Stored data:
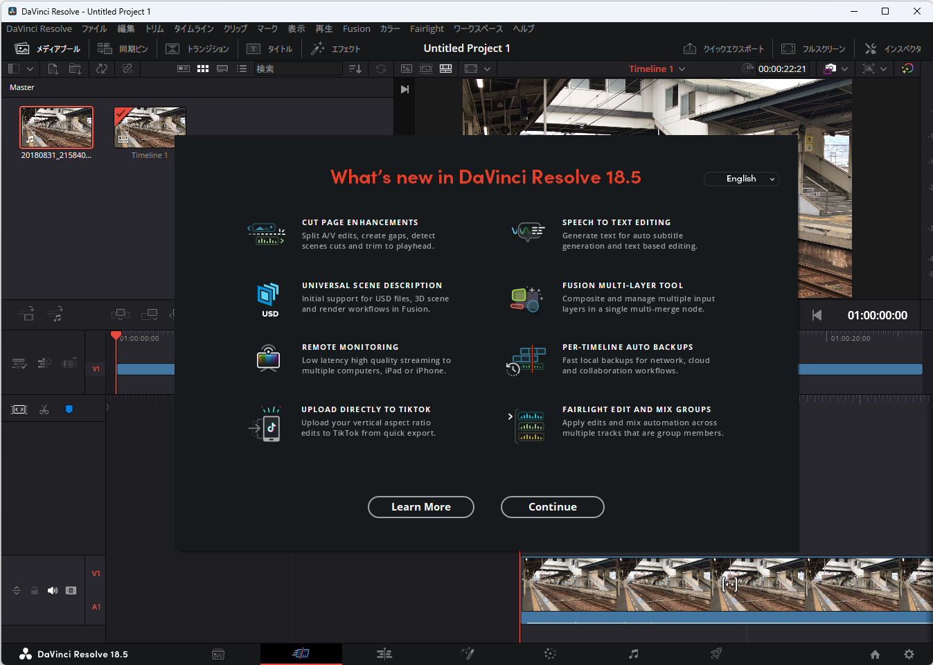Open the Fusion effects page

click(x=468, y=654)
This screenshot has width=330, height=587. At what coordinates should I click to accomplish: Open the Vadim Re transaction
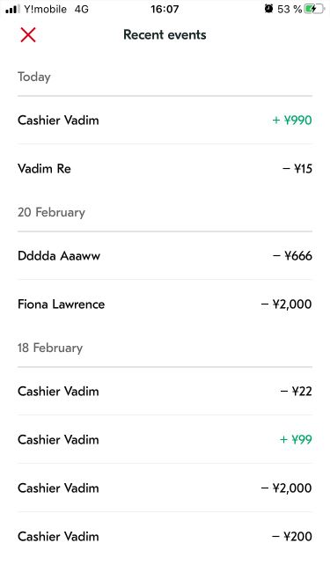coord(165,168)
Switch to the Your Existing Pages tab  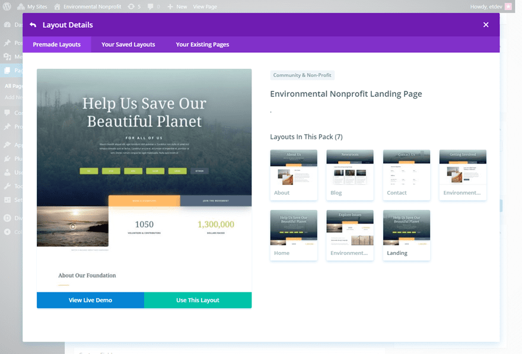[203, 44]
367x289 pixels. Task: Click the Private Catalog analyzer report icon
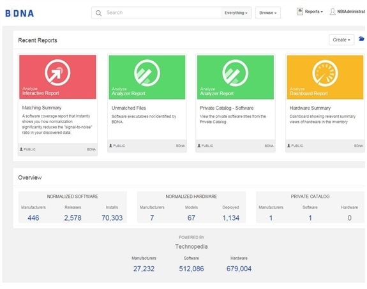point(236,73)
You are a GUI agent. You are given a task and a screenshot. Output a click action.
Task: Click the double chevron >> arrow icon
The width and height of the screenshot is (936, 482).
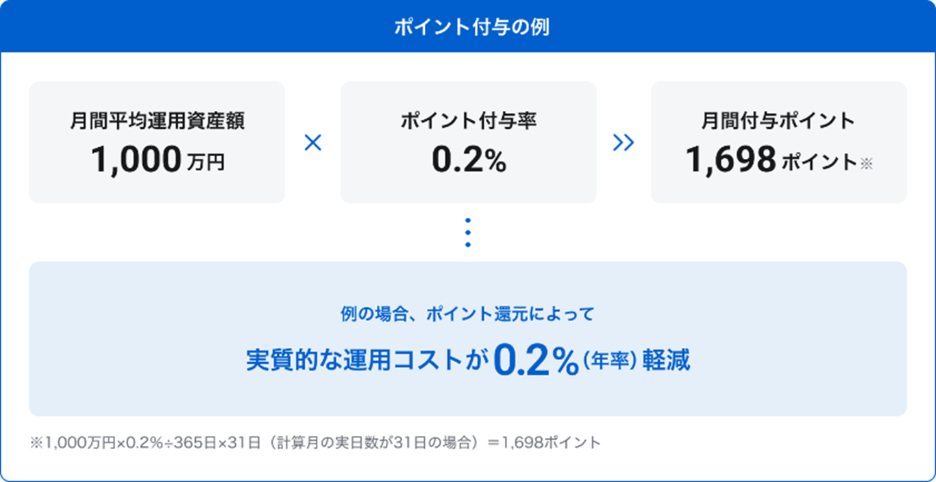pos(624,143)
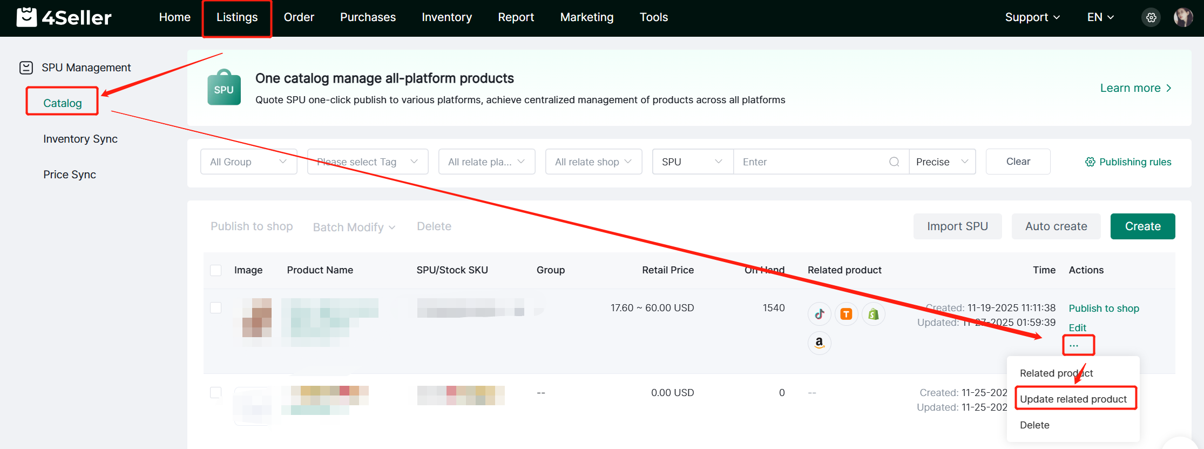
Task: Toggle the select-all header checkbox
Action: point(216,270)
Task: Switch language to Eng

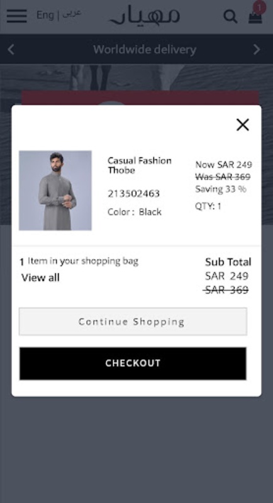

Task objective: Please set down the lines from the one with "367x289 pixels. Task: Click" to the end of the entries above, exactly as they are, and drop every picture.

Task solution:
367x289 pixels. Task: Click the Private Catalog analyzer report icon
point(236,73)
You are a GUI agent. You are given a task and a screenshot. Output a click action.
Task: Click the double chevron >> arrow icon
The width and height of the screenshot is (936, 482).
pos(624,143)
Task: Toggle the select-all header checkbox
Action: point(216,270)
Task: Switch language to Eng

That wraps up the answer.